Published 12:00 am Tuesday, December 1, 2009

By Steve Huffman
shuffman@salisburypost.com
GRANITE QUARRY ó As a member of the U.S. Air Force Honor Guard Drill Team, Rion (pronounced “Ryan”) Ehrman has performed numerous times before thousands.
He’s performed in front of the Lincoln and Roosevelt memorials in Washington, he and his comrades dressed in their spit-shine best, tossing their bayoneted rifles back and forth with the precision of one of the world’s most elite military squads.
They’ve performed at halftime shows of NFL games in stadiums where the seating capacity approaches 100,000.
So after touring the globe and performing before everyone from presidents to prime ministers, where did Ehrman’s nerves come closest to getting the best of him?
That’d be Wednesday morning as he and his fellow Drill Team members performed in the gym at his alma mater, East Rowan High School.
“This is the most memorable,” Ehrman said moments after he and the Drill Team’s 15 other members finished a performance before a goodly number of the school’s students. “A lot of these people here are my friends.”
Ehrman, 20, was sweating as he spoke, the humidity inside the gym high on a morning when the temperature outside was cool. He paused frequently to hug family members and friends.
Ehrman, an airman first class, graduated from East Rowan in 2007. His parents, Bob and Cindy Ehrman, were among those in attendance Wednesday. So were his sisters, Amanda Ehrman and Crista Stubbs.
Cindy, his mother, is a local Realtor. She watched her son’s every move with the intensity that only a prideful mother could match.
Cindy said her son worked with her husband briefly following high school graduation, then joined the Air Force in January 2008. She said she’s marveled at the transformation her son has undergone since enlisting in the military.

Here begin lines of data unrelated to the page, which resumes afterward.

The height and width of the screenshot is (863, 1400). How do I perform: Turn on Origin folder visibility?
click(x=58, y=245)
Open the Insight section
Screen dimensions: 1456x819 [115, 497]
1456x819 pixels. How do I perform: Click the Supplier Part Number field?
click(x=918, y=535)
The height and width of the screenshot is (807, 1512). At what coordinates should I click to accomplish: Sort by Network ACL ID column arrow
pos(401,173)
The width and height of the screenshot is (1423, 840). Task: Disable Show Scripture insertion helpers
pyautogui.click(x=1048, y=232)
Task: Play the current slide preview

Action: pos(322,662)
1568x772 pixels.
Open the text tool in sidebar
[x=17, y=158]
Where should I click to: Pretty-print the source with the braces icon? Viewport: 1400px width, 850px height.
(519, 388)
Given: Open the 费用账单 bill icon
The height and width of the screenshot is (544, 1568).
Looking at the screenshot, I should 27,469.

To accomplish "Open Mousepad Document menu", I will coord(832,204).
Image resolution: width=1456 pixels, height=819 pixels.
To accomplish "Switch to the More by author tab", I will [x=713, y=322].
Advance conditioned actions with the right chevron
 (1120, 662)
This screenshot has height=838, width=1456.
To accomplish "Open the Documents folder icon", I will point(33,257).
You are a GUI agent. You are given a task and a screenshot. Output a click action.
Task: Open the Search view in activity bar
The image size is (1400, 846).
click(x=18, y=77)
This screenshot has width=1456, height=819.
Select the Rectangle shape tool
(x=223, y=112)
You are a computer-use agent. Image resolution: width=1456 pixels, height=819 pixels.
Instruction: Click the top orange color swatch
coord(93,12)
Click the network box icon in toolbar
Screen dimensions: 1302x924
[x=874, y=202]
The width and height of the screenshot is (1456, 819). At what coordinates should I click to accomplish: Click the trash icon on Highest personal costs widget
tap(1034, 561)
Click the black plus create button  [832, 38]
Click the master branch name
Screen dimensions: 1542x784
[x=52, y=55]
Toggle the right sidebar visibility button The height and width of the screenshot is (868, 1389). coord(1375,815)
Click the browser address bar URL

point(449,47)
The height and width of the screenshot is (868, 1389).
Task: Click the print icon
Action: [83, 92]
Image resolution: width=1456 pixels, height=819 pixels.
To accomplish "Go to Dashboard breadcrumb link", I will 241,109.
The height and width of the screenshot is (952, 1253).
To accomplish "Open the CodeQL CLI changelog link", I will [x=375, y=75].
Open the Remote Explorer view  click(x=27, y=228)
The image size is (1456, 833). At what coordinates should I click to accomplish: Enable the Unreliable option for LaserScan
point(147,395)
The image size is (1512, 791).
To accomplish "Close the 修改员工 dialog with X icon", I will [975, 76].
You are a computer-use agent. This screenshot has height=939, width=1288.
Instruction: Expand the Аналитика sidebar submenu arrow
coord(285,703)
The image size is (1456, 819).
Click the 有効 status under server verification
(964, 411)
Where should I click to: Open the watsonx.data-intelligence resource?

“To the very end, every grade, we never knew if he was going to make it,” Cindy recalled of her son’s less-than-stellar academic career. “The Air Force has been the best thing for him.”
Being selected for the Drill Team was a difficult undertaking, Rion Ehrman said. Members are selected from the Air Force Honor Guard, members representing the best of what the military branch has to offer.
Drill Team training is a grueling eight-week undertaking where the fundamentals of precision drill are taught.
“It’s really intense,” Ehrman said. “It’s the toughest thing I’ve ever been through.”
The purpose of the Drill Team is for its members to promote the Air Force and assist with recruiting. They’re a sight to behold, as polished and professional a group as exists.
Each performance lasts 15 to 20 minutes. A standard performance features a choreographed sequence of maneuvers, precise tosses, weapon exchanges and a walk by a commander through a gauntlet of spinning, bayoneted rifles.
Ehrman said he enjoyed performing at his alma mater ó the Drill Team performs in the hometowns of its members whenever possible ó but admitted the students who watched were a subdued group, not sure when to applaud.
Some crowds, he said, are more boisterous than others.
“This is tame,” Ehrman said of Wednesday’s performance. “It’s been a lot of fun, but it’s tame.”
Asked the last time he dropped a rifle during a performance, Ehrman laughed.
“Never,” he said. “It just doesn’t happen.”